Segment Start: Supplied material

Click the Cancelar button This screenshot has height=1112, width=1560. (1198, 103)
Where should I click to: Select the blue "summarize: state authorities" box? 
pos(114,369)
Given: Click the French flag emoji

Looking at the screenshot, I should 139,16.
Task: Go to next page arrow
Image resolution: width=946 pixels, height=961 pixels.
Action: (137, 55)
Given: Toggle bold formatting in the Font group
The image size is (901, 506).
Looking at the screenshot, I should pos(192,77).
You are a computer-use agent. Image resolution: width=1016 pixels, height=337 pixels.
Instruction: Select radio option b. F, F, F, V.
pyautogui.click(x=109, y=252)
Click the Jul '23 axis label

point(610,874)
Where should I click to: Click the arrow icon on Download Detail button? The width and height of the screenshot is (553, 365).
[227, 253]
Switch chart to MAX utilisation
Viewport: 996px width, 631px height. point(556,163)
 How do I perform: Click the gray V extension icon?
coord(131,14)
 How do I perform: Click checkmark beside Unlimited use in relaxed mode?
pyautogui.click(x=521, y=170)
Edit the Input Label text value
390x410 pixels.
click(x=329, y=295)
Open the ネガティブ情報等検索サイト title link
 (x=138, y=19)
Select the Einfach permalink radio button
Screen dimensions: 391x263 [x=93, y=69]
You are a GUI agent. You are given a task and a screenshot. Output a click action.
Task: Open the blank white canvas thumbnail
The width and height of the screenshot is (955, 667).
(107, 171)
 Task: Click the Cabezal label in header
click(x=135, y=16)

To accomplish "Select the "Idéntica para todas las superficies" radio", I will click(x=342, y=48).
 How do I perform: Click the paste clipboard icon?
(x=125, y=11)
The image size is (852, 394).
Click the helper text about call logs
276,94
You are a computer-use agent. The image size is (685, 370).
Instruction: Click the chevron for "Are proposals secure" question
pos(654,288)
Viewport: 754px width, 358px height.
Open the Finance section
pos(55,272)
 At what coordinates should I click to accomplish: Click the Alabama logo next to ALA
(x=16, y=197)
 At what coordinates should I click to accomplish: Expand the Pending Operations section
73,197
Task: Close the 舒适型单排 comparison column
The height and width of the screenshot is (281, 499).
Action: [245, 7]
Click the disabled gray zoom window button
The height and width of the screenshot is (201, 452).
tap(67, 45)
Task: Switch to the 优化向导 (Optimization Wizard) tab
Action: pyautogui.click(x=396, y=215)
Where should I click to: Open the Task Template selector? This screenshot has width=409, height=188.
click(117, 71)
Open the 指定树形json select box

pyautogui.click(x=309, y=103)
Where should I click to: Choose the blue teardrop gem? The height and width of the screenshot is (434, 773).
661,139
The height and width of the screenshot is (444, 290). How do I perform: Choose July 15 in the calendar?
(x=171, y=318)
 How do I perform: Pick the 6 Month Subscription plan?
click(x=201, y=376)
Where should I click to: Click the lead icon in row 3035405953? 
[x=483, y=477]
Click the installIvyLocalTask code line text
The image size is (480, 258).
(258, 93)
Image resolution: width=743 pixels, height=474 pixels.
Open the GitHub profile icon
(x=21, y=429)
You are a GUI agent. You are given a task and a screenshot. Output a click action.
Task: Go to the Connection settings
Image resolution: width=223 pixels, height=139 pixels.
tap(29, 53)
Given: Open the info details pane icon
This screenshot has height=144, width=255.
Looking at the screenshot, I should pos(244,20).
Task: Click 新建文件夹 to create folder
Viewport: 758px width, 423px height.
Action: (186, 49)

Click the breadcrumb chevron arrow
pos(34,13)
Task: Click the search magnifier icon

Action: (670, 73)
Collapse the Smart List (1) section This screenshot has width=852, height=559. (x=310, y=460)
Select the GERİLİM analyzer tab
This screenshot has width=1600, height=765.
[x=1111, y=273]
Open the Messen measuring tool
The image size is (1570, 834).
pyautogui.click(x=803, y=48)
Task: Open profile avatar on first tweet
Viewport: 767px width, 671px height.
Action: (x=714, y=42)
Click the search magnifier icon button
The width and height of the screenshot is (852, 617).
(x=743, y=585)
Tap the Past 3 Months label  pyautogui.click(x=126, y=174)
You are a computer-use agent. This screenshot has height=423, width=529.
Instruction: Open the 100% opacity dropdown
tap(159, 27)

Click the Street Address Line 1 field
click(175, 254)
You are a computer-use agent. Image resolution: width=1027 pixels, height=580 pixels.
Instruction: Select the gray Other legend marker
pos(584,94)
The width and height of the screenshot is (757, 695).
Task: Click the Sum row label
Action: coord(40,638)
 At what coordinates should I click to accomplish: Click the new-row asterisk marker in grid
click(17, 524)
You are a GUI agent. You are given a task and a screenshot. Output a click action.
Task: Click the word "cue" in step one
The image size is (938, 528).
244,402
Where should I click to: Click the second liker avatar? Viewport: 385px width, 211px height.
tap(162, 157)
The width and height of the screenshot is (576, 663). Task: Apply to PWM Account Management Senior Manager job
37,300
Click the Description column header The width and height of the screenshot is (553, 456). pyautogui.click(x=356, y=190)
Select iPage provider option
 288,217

Segment End: Supplied material

How to complete this task
Find the line that contains "The width and height of the screenshot is (576, 663).". Write out that line and every line after it through the end of the data, exactly, and nothing else.

Solution to this task
The width and height of the screenshot is (576, 663). Task: Apply to PWM Account Management Senior Manager job
37,300
Click the Description column header The width and height of the screenshot is (553, 456). pyautogui.click(x=356, y=190)
Select iPage provider option
 288,217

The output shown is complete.